## THE TASK
Reproduce the items below verbatim, starting with the first line and ending with the line that contains "pos(742,536)", both included.

## INFORMATION GIVEN
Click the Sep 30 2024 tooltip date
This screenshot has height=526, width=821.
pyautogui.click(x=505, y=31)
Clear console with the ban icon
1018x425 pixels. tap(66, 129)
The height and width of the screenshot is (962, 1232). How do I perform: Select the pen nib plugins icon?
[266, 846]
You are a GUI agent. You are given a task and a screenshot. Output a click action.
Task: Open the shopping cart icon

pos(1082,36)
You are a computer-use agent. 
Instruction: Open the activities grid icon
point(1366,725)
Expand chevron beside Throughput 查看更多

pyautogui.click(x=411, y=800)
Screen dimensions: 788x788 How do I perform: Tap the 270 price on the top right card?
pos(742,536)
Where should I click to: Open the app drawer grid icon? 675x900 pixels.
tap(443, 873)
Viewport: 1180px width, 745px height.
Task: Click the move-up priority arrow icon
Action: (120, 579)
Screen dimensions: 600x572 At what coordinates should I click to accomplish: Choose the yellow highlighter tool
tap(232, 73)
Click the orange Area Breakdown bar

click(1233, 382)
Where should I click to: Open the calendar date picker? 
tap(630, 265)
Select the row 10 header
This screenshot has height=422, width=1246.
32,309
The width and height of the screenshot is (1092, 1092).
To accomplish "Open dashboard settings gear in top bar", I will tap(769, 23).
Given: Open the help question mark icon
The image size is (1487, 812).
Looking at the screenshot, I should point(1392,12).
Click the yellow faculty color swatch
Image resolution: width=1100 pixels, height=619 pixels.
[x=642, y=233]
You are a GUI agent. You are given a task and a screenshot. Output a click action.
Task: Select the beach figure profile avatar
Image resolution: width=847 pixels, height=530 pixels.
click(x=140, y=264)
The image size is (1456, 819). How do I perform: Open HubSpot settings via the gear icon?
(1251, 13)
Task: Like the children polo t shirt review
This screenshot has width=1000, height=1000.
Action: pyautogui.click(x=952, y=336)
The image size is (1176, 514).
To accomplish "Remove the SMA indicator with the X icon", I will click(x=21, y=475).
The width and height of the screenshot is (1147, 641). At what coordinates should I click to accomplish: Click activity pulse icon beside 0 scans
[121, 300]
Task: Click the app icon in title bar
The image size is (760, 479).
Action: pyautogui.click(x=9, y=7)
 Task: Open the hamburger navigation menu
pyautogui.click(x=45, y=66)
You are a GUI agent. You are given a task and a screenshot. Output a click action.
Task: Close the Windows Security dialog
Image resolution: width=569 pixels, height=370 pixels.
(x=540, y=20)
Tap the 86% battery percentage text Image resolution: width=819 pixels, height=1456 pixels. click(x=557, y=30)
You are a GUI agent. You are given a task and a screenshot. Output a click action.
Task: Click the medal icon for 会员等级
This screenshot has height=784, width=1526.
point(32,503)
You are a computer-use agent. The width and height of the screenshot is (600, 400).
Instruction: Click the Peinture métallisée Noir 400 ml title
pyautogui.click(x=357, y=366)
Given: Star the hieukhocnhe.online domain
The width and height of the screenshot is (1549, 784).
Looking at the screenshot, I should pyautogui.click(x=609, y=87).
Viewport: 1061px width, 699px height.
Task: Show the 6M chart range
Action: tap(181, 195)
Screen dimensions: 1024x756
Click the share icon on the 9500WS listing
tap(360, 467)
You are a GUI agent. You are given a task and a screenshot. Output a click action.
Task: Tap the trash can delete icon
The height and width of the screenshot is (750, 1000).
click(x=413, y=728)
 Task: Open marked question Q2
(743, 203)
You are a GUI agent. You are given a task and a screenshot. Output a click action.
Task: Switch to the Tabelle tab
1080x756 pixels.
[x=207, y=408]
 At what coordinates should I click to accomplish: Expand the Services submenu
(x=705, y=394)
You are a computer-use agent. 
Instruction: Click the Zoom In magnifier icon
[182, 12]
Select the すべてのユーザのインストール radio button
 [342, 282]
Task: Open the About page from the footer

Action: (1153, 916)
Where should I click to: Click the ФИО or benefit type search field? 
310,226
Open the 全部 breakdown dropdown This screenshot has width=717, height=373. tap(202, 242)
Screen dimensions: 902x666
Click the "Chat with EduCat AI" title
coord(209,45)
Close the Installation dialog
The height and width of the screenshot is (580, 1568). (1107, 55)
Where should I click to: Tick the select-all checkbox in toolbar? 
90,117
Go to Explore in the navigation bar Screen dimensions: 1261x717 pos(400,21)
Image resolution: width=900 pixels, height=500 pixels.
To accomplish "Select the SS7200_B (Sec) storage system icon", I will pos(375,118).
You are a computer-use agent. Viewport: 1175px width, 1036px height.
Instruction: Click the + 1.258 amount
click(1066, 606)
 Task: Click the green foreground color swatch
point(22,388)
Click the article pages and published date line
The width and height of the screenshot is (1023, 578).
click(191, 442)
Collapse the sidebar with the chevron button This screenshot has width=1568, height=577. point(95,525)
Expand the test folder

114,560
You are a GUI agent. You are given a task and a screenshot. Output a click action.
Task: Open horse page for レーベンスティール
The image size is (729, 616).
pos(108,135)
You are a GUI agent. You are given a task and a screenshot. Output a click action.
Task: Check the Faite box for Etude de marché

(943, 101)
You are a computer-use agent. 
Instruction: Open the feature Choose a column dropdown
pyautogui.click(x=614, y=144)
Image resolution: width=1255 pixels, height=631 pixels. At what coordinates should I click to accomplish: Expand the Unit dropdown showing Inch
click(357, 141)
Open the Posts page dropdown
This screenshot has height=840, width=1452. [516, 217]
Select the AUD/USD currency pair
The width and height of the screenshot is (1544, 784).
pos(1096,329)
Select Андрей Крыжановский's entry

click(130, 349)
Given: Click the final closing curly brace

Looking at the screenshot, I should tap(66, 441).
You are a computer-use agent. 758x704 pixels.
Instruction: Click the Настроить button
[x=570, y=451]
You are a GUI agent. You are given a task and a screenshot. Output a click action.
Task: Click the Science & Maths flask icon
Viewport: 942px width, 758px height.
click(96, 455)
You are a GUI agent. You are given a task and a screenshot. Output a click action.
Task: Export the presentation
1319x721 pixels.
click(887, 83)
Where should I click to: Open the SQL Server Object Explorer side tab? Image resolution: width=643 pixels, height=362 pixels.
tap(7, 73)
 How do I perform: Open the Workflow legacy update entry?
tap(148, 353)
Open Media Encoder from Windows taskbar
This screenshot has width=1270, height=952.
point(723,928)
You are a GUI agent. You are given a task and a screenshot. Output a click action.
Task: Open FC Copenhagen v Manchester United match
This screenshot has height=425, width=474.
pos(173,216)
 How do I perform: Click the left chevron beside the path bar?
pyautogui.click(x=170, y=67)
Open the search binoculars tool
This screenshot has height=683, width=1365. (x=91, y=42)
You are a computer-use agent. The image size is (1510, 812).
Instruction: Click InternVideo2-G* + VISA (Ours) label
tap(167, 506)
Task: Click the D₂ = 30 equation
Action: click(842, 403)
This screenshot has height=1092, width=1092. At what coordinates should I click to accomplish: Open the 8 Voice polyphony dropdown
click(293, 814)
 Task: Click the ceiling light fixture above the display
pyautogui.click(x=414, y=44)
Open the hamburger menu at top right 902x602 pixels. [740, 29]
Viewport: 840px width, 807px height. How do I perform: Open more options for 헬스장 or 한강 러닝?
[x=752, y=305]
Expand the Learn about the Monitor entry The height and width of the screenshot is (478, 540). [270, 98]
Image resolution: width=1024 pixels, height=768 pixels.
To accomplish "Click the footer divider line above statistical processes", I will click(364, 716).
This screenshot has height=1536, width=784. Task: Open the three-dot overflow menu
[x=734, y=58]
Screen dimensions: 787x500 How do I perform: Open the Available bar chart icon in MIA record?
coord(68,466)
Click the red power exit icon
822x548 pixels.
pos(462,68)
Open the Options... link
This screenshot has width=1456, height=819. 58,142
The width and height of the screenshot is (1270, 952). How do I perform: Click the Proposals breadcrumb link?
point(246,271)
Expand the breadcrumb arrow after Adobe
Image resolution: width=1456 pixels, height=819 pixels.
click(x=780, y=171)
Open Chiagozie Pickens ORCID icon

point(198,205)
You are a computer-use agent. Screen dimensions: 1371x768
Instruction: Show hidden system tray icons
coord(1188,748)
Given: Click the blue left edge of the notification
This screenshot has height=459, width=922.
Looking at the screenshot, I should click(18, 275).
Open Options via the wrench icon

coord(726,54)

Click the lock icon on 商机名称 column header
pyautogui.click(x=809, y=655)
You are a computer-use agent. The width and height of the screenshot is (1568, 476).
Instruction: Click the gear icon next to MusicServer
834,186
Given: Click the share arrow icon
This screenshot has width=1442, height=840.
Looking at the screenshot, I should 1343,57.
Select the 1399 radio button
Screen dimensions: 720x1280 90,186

## SOLUTION FOR THIS TASK
Click the Sep 30 2024 tooltip date
This screenshot has height=526, width=821.
pyautogui.click(x=505, y=31)
Clear console with the ban icon
1018x425 pixels. tap(66, 129)
The height and width of the screenshot is (962, 1232). How do I perform: Select the pen nib plugins icon?
[266, 846]
You are a GUI agent. You are given a task and a screenshot. Output a click action.
Task: Open the shopping cart icon

pos(1082,36)
You are a computer-use agent. 
Instruction: Open the activities grid icon
point(1366,725)
Expand chevron beside Throughput 查看更多

pyautogui.click(x=411, y=800)
Screen dimensions: 788x788 How do I perform: Tap the 270 price on the top right card?
pos(742,536)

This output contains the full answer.